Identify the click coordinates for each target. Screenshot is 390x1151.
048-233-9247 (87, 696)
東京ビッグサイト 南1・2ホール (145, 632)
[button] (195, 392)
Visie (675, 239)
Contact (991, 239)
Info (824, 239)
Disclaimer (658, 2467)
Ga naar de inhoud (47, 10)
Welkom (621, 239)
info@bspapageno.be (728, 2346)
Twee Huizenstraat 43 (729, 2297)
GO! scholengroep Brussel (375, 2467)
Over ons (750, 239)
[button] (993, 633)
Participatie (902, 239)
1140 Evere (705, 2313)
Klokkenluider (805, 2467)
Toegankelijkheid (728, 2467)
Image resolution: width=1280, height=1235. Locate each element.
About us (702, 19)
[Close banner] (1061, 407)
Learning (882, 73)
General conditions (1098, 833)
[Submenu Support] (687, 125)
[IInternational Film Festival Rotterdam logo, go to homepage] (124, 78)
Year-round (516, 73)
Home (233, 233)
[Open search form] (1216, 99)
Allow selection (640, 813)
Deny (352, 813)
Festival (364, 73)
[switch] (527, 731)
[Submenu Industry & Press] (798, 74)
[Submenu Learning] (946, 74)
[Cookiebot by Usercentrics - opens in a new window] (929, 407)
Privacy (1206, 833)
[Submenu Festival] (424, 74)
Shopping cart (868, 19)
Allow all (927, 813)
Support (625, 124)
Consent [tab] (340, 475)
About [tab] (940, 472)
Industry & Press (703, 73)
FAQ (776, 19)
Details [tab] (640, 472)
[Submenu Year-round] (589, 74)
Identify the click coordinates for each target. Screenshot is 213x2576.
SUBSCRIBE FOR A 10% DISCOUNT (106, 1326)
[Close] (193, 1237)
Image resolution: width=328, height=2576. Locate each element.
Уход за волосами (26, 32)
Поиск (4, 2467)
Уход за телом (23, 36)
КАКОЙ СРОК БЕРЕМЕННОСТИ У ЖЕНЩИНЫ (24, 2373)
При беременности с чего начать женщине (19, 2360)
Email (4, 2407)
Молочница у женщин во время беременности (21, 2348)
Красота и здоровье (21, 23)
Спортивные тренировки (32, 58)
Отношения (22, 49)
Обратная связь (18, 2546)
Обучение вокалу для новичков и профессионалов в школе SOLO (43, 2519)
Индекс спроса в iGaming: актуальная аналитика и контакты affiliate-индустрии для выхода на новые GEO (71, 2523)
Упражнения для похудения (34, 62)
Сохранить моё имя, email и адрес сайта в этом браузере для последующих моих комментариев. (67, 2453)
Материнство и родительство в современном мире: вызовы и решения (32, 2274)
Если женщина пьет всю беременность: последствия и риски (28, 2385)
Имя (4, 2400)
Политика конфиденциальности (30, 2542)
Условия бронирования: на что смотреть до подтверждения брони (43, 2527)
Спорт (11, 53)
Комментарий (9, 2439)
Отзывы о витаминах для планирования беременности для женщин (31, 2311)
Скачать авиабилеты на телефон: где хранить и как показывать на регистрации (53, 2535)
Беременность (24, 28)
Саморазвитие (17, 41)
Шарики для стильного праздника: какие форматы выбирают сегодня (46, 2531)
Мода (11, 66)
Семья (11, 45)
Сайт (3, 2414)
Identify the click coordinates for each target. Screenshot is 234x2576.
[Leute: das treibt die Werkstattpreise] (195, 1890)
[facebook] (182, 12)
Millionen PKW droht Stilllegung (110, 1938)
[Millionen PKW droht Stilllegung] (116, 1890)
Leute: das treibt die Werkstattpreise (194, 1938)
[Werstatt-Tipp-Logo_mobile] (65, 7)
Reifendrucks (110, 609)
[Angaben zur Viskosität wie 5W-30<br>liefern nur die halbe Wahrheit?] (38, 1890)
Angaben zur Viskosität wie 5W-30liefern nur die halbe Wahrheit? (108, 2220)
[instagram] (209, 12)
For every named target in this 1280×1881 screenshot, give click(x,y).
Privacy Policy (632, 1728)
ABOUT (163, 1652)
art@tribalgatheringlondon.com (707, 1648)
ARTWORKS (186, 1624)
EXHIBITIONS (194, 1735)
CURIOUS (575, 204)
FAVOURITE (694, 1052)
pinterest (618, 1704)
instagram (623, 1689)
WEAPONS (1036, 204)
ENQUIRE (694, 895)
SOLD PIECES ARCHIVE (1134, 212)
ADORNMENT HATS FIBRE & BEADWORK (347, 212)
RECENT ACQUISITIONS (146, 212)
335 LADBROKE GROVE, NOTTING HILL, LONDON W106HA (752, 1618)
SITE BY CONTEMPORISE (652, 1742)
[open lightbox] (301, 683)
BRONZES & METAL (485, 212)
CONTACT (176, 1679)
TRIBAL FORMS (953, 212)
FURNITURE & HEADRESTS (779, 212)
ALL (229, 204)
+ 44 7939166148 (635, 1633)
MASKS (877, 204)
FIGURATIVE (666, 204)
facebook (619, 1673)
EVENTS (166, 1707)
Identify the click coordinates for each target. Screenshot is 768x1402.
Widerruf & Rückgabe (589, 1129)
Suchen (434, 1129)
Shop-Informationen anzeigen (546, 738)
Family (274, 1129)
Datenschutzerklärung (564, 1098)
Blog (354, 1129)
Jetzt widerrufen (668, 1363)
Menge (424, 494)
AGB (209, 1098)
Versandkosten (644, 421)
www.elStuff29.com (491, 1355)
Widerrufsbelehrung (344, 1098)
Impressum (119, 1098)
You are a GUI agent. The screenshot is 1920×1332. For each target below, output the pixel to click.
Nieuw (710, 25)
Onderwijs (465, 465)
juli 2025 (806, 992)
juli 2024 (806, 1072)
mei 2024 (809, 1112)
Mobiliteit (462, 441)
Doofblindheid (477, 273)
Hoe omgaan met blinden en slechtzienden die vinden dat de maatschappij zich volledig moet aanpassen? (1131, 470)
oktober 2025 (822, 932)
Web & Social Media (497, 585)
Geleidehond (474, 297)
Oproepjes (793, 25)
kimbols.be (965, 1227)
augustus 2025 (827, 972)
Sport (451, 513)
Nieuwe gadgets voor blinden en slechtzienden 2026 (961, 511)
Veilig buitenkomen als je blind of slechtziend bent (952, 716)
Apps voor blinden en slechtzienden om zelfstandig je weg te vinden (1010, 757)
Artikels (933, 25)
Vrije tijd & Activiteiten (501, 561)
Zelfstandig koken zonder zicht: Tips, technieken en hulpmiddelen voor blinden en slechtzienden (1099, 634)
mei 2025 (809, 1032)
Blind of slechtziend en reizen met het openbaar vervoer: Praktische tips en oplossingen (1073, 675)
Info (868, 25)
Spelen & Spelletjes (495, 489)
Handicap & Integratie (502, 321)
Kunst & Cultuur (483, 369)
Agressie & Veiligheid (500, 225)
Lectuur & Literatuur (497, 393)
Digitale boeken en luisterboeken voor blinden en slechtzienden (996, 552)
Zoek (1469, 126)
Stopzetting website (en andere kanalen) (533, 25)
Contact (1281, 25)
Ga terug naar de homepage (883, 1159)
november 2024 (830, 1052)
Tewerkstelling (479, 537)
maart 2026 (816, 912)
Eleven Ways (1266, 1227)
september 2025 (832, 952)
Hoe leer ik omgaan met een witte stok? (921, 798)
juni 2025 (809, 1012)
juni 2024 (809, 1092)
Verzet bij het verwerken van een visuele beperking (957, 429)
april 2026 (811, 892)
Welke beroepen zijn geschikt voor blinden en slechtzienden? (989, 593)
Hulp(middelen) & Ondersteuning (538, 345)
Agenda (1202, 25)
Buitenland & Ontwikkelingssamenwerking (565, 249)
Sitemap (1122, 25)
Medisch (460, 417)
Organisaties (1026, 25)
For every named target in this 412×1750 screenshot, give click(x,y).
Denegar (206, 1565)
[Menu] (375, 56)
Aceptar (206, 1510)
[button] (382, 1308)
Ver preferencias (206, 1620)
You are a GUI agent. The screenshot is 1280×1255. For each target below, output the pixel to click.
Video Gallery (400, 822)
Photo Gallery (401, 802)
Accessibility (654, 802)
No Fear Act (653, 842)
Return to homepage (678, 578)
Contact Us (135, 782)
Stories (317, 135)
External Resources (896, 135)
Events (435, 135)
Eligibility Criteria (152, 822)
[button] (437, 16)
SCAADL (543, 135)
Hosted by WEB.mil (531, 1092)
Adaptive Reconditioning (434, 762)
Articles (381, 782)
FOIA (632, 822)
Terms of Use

• [TASK TO COMPLETE]
Take the stretch of lines above from the one containing "[Leute: das treibt" through the one containing "Angaben zur Viskosität wie 5W-30liefern" and repeat it exactly, adding no other line.

• [OUTPUT BELOW]
[Leute: das treibt die Werkstattpreise] (195, 1890)
[facebook] (182, 12)
Millionen PKW droht Stilllegung (110, 1938)
[Millionen PKW droht Stilllegung] (116, 1890)
Leute: das treibt die Werkstattpreise (194, 1938)
[Werstatt-Tipp-Logo_mobile] (65, 7)
Reifendrucks (110, 609)
[Angaben zur Viskosität wie 5W-30<br>liefern nur die halbe Wahrheit?] (38, 1890)
Angaben zur Viskosität wie 5W-30liefern nur die halbe Wahrheit? (108, 2220)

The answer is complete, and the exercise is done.